TEXT PASSAGE:
===
- Born: December 24, 1889 Warrenton, Missouri
- Died: July 18, 1975 (aged 85)
- Known for: The Morphology of Landscape
- Children: Jonathan D. Sauer

Academic work
- Discipline: Geography
- Institutions: University of California at Berkeley
- Doctoral students: Frederick J. Simoons

= Carl O. Sauer =

American geographer (1889–1975)

Carl Ortwin Sauer (December 24, 1889 - July 18, 1975) was an American geographer. Sauer was a professor of geography at the University of California at Berkeley from 1923 until becoming professor emeritus in 1957. He has been called "the dean of American historical geography" and he was instrumental in the early development of the geography graduate school at Berkeley. One of his best known works was Agricultural Origins and Dispersals (1952). In 1927, Carl Sauer wrote the article "Recent Developments in Cultural Geography", which considered how cultural landscapes are made up of "the forms superimposed on the physical landscape".
===
PROVIDED DATA:
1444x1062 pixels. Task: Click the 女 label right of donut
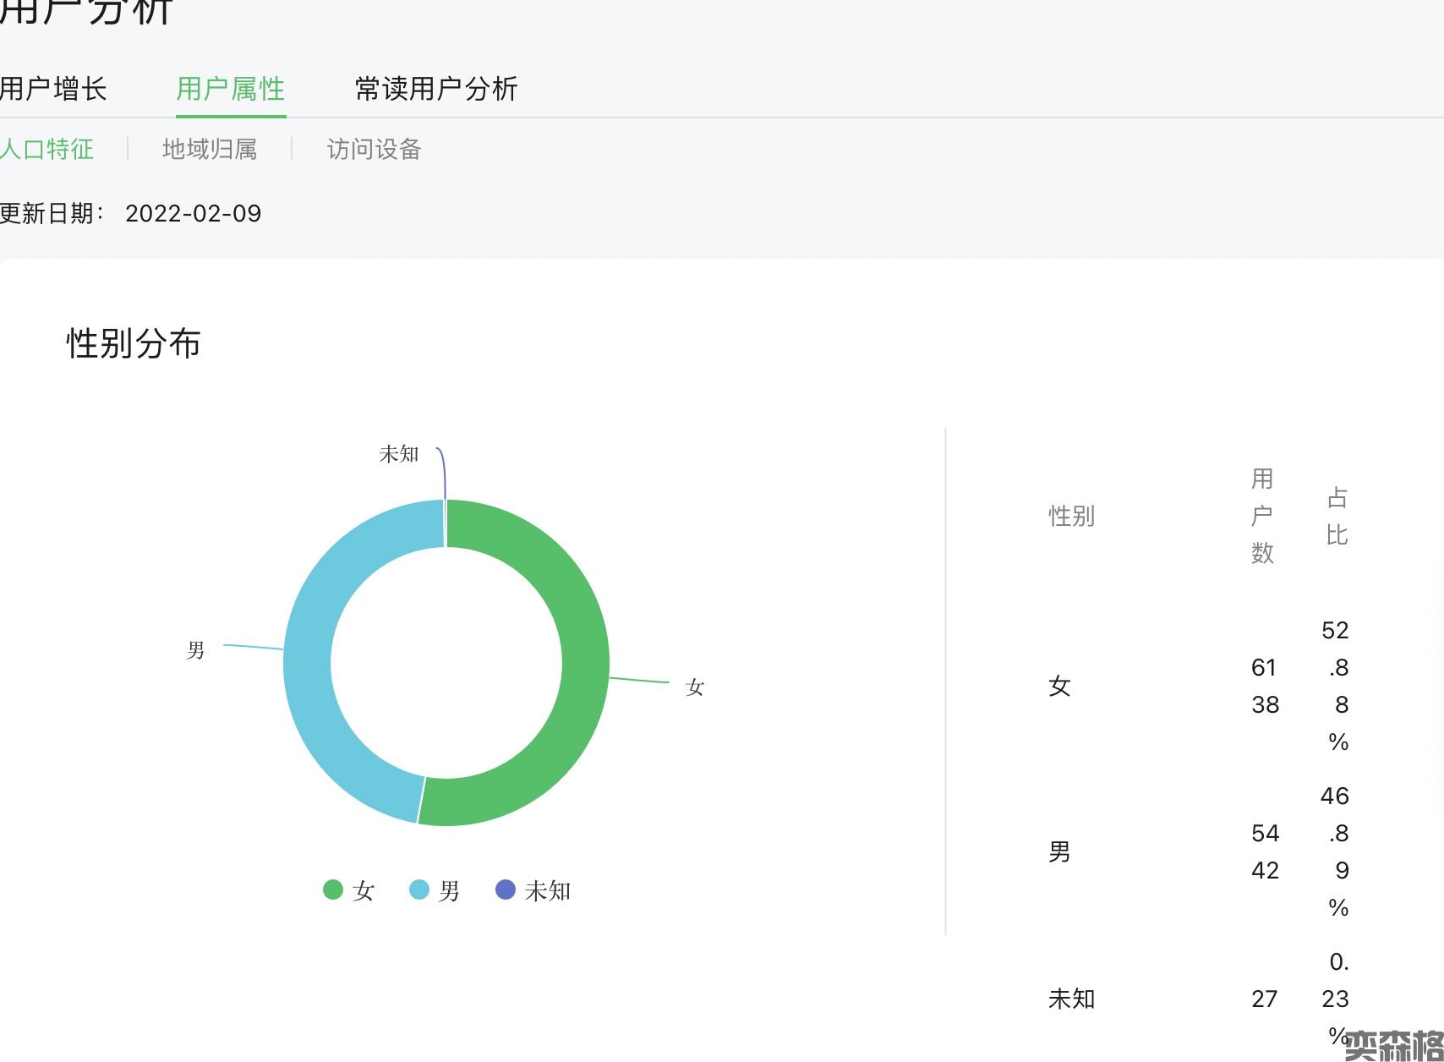695,687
===
EXERCISE REQUIREMENTS:
A. Answer the following about the text on Carl O. Sauer.
(i) In what town and state was Sauer born?
(ii) In what year did Sauer become professor emeritus?
(iii) In what year was Agricultural Origins and Dispersals published?
B. Print the part of the text on Carl O. Sauer from "Academic work" up to and including "American geographer (1889–1975)".

SOLUTION LIST:
A.
(i) Warrenton, Missouri
(ii) 1957
(iii) 1952

B.
Academic work
- Discipline: Geography
- Institutions: University of California at Berkeley
- Doctoral students: Frederick J. Simoons

= Carl O. Sauer =

American geographer (1889–1975)